> **作業内容**:
**a.** 原文をもとに、次の問いに答えてください。
(i) comuoonを開発している企業はどこですか。
(ii) FOMMがタイ国内でネットワークを組んでいる相手は何ですか。
(iii) 日本ベンチャーキャピタル協会会長を務める審査員は誰ですか。
**b.** 原文の「このピッチ・コンペティションの審査員を務めたのは…」から「かえって不明瞭な音声となる。」までを、末尾の語句も含めて一字も変えずに書き写してください。

> **原文**:

■ ■ ■ ■

このピッチ・コンペティションの審査員を務めたのは…

  • 福岡元啓氏 毎日放送「情熱大陸」プロデューサー
  • 仮屋薗聡一氏 グロービス・キャピタル・パートナーズ マネージングパートナー、日本ベンチャーキャピタル協会会長
  • 百合本安彦氏 グローバル・ブレイン 代表取締役社長
  • 入山章栄氏 早稲田大学大学院 早稲田大学ビジネススクール准教授
  • 佐々木紀彦氏 ユーザベース 取締役 NewsPicks 編集長
  • 斎藤祐馬氏 デロイトトーマツベンチャーサポート 事業統括本部長

【最優秀賞】comuoon by ユニバーサル・サウンドデザイン

ユニバーサル・サウンドデザインは、高齢難聴者向けの対話支援機器「comuoon(コミューン)」を開発している。一般的に難聴者に対しては、アンプを通じて音声を大きくすれば聞き取ってもらえると考えられがちだが、実際には音声に歪みが生じてしまい、周波数・時間分解能が低下した高齢難聴者の耳にとっては、かえって不明瞭な音声となる。

ユニバーサル・サウンドデザインでは、究極の低歪を実現した超小型デジタルアンプと、究極の低ノイズを実現した小型マイクとフラットスピーカーを組み合わせ comuoon を開発。これにより、認知症と思われていた高齢者が実は誤認で、音声を正しく届けることで問題なく意思疎通できるケースもあるという。デザイン性も追求しており、補聴器は身に付けたくなくても、comuoon を使いたいユーザは増えているという。韓国をはじめ海外展開にも着手している。

【オーディエンス賞】4人乗りコンパクト EV by FOMM

東日本大震災では、多くの人が車で逃げることを余儀なくされ、そのまま津波に飲み込まれて死亡した人が多かったのを目の当たりにし、このプロジェクトへの着手を確信したという FOMM 代表の鶴巻日出夫氏。FOMM では、バッテリースワッピングやインホイルモーターといった独自のコンセプトと技術により、水の上でも浮く軽量のコンパクト EV を開発した。

クラウド上にデータを転送することでバッテリーの劣化状態をモニタできるしくみを開発。バッテリーはカートリッジ式で簡単に着脱可能で、すでにタイ国内では、地元ガソリンスタンドとネットワークを組み、ユーザはバッテリの劣化を気にせず、必要に応じてバッテリ交換できるスキームを確立している。孫悟空に登場する筋斗雲になぞらえ、ユーザがスマホから呼ぶだけでコンパクト EV が自動運転でピックアップしにきてくれる筋斗雲シェアリングというサービスも開発中。

■ ■ ■ ■

> **記録データ**:

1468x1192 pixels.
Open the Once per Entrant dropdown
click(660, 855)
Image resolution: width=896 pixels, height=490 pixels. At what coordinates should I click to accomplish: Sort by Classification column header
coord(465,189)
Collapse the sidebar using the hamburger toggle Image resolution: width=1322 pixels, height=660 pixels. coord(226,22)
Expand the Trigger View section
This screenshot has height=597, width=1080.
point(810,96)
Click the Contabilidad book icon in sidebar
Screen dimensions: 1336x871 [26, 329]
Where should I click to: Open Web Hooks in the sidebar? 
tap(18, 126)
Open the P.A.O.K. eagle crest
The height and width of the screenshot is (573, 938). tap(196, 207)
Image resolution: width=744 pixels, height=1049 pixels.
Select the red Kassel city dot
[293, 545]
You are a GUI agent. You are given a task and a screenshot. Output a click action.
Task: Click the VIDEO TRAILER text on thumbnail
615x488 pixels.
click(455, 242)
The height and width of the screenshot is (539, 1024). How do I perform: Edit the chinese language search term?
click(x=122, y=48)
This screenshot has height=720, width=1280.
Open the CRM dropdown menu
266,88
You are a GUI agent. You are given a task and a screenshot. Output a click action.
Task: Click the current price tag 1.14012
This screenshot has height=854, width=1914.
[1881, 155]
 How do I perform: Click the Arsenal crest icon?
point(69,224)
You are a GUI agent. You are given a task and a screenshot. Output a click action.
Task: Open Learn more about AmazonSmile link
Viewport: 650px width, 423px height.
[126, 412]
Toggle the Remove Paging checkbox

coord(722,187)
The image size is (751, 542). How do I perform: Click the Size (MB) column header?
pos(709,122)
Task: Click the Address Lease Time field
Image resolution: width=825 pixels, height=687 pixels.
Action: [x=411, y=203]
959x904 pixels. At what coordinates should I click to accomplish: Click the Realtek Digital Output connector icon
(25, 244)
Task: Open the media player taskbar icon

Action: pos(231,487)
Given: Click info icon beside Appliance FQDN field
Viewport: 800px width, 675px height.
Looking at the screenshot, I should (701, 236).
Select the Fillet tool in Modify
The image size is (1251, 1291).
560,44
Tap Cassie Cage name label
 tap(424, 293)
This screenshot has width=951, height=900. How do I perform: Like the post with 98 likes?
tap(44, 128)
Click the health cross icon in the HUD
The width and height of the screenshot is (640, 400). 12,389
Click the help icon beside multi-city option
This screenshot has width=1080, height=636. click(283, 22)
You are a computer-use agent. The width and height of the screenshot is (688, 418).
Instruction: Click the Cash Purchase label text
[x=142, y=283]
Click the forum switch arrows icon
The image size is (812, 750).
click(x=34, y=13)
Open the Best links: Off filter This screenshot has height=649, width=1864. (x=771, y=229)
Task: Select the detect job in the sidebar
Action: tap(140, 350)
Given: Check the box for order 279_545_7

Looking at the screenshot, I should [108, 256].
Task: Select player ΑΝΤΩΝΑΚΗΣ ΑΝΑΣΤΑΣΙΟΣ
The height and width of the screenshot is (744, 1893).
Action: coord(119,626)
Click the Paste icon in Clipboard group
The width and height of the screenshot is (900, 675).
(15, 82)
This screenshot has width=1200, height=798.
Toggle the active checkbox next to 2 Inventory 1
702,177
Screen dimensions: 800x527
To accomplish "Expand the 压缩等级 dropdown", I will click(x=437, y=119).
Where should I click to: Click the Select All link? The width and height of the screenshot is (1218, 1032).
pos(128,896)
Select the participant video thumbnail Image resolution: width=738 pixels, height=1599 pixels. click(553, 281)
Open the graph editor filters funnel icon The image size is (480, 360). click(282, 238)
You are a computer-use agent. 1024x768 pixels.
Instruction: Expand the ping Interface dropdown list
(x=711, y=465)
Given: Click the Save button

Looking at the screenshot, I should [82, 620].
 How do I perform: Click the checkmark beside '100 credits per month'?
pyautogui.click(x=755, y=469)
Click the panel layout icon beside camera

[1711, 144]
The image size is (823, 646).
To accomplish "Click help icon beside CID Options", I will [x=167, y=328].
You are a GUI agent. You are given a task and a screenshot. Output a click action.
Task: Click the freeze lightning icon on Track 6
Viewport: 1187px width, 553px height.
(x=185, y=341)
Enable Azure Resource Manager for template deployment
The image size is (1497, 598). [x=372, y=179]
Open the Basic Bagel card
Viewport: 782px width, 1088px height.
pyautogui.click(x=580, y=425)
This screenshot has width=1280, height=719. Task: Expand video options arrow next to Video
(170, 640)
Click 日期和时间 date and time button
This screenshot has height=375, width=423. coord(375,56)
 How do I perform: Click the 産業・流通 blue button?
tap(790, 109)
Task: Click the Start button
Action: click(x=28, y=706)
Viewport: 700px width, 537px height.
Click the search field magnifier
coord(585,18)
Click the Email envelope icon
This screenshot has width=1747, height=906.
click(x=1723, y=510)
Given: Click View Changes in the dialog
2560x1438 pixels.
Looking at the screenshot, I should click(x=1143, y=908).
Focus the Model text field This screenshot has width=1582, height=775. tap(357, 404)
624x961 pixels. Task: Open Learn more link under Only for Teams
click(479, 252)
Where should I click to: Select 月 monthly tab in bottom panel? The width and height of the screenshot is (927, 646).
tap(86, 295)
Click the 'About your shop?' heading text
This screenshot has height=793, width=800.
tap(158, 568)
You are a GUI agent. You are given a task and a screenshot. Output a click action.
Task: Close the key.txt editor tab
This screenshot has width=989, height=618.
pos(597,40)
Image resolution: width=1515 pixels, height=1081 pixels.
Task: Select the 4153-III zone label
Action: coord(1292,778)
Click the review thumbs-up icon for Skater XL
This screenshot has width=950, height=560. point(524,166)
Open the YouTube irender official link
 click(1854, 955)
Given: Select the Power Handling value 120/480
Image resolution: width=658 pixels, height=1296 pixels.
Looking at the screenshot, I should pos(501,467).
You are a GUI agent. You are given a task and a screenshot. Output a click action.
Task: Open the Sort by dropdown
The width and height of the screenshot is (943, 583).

■ ■ ■ ■

> **作業結果**:
**a.**
(i) ユニバーサル・サウンドデザイン
(ii) 地元ガソリンスタンド
(iii) 仮屋薗聡一氏

**b.**
このピッチ・コンペティションの審査員を務めたのは…

  • 福岡元啓氏 毎日放送「情熱大陸」プロデューサー
  • 仮屋薗聡一氏 グロービス・キャピタル・パートナーズ マネージングパートナー、日本ベンチャーキャピタル協会会長
  • 百合本安彦氏 グローバル・ブレイン 代表取締役社長
  • 入山章栄氏 早稲田大学大学院 早稲田大学ビジネススクール准教授
  • 佐々木紀彦氏 ユーザベース 取締役 NewsPicks 編集長
  • 斎藤祐馬氏 デロイトトーマツベンチャーサポート 事業統括本部長

【最優秀賞】comuoon by ユニバーサル・サウンドデザイン

ユニバーサル・サウンドデザインは、高齢難聴者向けの対話支援機器「comuoon(コミューン)」を開発している。一般的に難聴者に対しては、アンプを通じて音声を大きくすれば聞き取ってもらえると考えられがちだが、実際には音声に歪みが生じてしまい、周波数・時間分解能が低下した高齢難聴者の耳にとっては、かえって不明瞭な音声となる。